ESPN's Chad Ford: "Everyone is asking for Anthony Davis comps. Marcus Camby meets Kevin Garnett most common. But one GM insists he's Tim Duncan 2.0."

Dick Jerardi of The Philadelphia Inquirer: "Kentucky freshman Anthony Davis appeared to be two or three people, blocking layups and three-pointers, scoring on a ridiculous dunk early, an absurd lob dunk late, a left-handed jump hook that came off an instructional tape, and on one possession actually leading a fast break. Davis (18 points, 14 rebounds, five blocks) missed one shot. He is winning all the national player of the year awards. This was a player of the decade performance."

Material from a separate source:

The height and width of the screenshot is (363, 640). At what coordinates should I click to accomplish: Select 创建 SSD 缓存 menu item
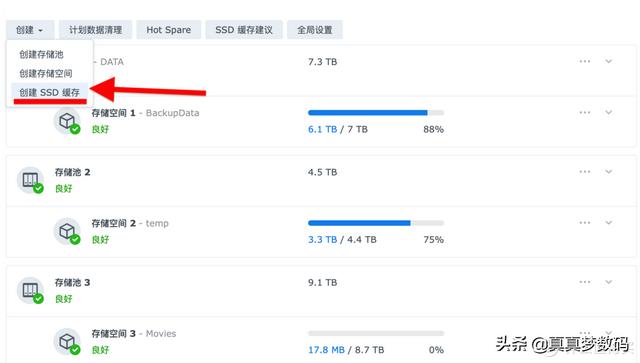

The Cecil Whig (Elkton, Maryland) in its Final Four preview: "(Kentucky) will win the title if ... Anthony Davis continues to dictate the game defensively, and the rest of the Wildcats' NBA talent plays unselfish offensively – which has resulted in alley-oops and wide open jump shots all season long. UK has the best team in the country this year; but the two most difficult tests of the season remain before Big Blue Nation can celebrate."

The Wichita Eagle: "In the storied history of Kentucky basketball, no player had ever been considered the nation's best for a season. Until now."

Anthony Davis quotes

Davis on his high school: "It had a great academic program, that's why I went there. I didn't go there for basketball. The academic program was great. They have a 95-percent rate of kids graduating and going to college, so my dream was always to go to college, so I decided to go there."

Davis on playing for a high school that didn't have a basketball court: "I found it weird at first ... what school doesn't have a gym? In the fire-escape plan, it said 'basement court' on it, so that didn't make sense ... but we had to work with what we had."